FcRav2, a gene with a ROGDI domain involved in Fusarium head blight and crown rot on durum wheat caused by Fusarium culmorum

Abstract

Fusarium culmorum is a soil-borne fungal pathogen which causes foot and root rot and Fusarium head blight on small-grain cereals, in particular wheat and barley. It causes significant yield and quality losses and results in the contamination of kernels with type B trichothecene mycotoxins. Our knowledge of the pathogenicity factors of this fungus is still limited. A transposon tagging approach based on the mimp1/impala double-component system has allowed us to select a mutant altered in multiple metabolic and morphological processes, trichothecene production and virulence. The flanking regions of mimp1 were used to seek homologies in the F. culmorum genome, and revealed that mimp1 had reinserted within the last exon of a gene encoding a hypothetical protein of 318 amino acids which contains a ROGDI-like leucine zipper domain, supposedly playing a protein-protein interaction or regulatory role. By functional complementation and bioinformatic analysis, we characterized the gene as the yeast Rav2 homologue, confirming the high level of divergence in multicellular fungi. Deletion of FcRav2 or its orthologous gene in F. graminearum highlighted its ability to influence a number of functions, including virulence, trichothecene type B biosynthesis, resistance to azoles and resistance to osmotic and oxidative stress. Our results indicate that the FcRav2 protein (and possibly the RAVE complex as a whole) may become a suitable target for new antifungal drug development or the plant-mediated resistance response in filamentous fungi of agricultural interest.

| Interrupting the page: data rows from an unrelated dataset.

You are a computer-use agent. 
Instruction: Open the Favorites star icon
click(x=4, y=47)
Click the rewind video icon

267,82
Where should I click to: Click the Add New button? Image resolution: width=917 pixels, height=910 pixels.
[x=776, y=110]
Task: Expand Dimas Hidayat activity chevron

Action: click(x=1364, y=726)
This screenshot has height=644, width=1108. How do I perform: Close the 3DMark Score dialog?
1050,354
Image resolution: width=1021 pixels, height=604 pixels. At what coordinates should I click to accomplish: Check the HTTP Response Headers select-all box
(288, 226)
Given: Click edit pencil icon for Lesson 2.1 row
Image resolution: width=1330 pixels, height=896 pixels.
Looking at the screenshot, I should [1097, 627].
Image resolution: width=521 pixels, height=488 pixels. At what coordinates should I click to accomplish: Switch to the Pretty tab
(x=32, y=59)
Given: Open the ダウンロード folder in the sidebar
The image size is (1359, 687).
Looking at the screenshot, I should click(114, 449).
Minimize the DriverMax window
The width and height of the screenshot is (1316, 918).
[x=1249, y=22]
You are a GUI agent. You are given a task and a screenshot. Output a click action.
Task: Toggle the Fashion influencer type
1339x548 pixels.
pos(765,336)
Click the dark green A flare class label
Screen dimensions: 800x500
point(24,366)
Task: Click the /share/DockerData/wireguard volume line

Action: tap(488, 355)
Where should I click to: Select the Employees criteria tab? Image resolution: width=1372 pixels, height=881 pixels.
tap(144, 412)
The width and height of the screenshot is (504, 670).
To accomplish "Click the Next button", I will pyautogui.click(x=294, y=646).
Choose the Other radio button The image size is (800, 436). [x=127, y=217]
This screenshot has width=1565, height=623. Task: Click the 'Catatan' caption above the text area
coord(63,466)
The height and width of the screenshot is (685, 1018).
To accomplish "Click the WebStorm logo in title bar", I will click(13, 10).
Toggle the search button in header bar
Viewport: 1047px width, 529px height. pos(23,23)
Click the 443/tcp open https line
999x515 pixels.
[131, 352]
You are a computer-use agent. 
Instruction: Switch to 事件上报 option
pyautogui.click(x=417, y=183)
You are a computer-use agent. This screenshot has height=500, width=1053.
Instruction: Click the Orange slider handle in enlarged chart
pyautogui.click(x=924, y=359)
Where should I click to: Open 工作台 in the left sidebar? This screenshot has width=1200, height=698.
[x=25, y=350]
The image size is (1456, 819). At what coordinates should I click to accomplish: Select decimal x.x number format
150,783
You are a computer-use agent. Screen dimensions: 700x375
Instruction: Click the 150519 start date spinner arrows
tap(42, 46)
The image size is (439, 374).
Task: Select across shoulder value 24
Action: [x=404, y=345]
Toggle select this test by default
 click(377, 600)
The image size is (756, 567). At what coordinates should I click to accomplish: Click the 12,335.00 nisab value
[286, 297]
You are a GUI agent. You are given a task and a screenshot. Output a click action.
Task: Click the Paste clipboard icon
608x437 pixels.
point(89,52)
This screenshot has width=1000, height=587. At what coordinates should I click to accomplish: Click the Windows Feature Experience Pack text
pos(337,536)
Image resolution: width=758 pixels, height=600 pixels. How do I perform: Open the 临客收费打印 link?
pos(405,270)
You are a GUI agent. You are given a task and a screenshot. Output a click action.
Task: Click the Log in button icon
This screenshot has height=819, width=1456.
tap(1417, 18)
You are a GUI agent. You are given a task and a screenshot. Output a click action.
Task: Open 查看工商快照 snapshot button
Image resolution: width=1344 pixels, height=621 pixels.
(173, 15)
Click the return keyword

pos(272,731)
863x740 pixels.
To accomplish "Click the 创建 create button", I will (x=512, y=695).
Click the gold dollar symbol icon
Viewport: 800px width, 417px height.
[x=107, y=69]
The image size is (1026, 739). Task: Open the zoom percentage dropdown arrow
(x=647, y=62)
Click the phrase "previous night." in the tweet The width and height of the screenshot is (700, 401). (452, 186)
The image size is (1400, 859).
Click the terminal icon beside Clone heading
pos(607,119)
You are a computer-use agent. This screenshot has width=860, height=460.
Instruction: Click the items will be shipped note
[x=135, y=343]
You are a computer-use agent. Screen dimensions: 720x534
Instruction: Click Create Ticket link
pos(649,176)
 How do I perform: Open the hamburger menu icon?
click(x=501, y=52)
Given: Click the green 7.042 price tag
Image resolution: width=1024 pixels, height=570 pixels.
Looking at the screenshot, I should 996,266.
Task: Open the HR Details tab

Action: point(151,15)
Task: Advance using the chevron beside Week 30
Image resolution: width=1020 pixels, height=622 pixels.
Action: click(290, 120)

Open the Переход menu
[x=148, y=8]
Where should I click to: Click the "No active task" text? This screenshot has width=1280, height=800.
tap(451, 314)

Keywords: Fusarium graminearum; Fusarium head blight; fungal pathogens; fungicide; molecular target; transposon tagging; virulence genes.

Figure 1

Southern blot analysis of Fusarium culmorum (A) and F. graminearum (B) transformants. Top: EcoRV‐digested DNAs were blotted and hybridized with a gene upstream probe obtained with primers 1F/2R (expected size for wild‐type and ectopic transformant, 3800 bp; expected size for deletion mutants, 4068 bp). Bottom: BglIII‐digested DNAs were blotted and hybridized with an internal FcRav2 gene upstream probe obtained with primers NF/NR (expected size for wild‐type and ectopic transformant, 2409 bp).

Figure 2

Comparison of Fusarium culmorum ΔFcRav2 mutant phenotype and in vitro effect of the vacuolar type H(+)‐ATPase inhibitor bafilomycin A1. (A) Fusarium culmorum wild‐type strain UK99 colony border after 48 h of growth on Czapek dox agar. (B) UK99 grown on Czapek dox agar containing 11 μmol of bafilomycin A1. (C) Fusarium culmorum mutant ΔFcRav2 B51 grown on Czapek dox agar. Microscopic detail (40×) shows hyperbranching and thickening of the hyphal tips in the ΔFcRav2 mutant and in the wild‐type exposed to bafilomycin A1.

Figure 3

Phenetic heat map of carbon utilization patterns of Fusarium culmorum deletion mutant ΔFcRav2 B24 relative to its wild‐type strain UK99 and to ectopic transformant strain FcB6. Average OD₇₅₀ (optical density at 750 nm) readings recorded during the 60–72‐h interval on the 30 most differentiating carbon sources are listed in order of decreasing proportional growth difference between ΔFcRav2 B24 and UK99.

Figure 4

Expression patterns of different Affymetrix array experiments carried out on Fusarium graminearum in different environmental conditions obtained from the plexdb.org platform. The results are the average of three repetitions, with bars indicating standard error. CMC, carboxy‐methyl cellulose liquid medium; DON, deoxynivalenol.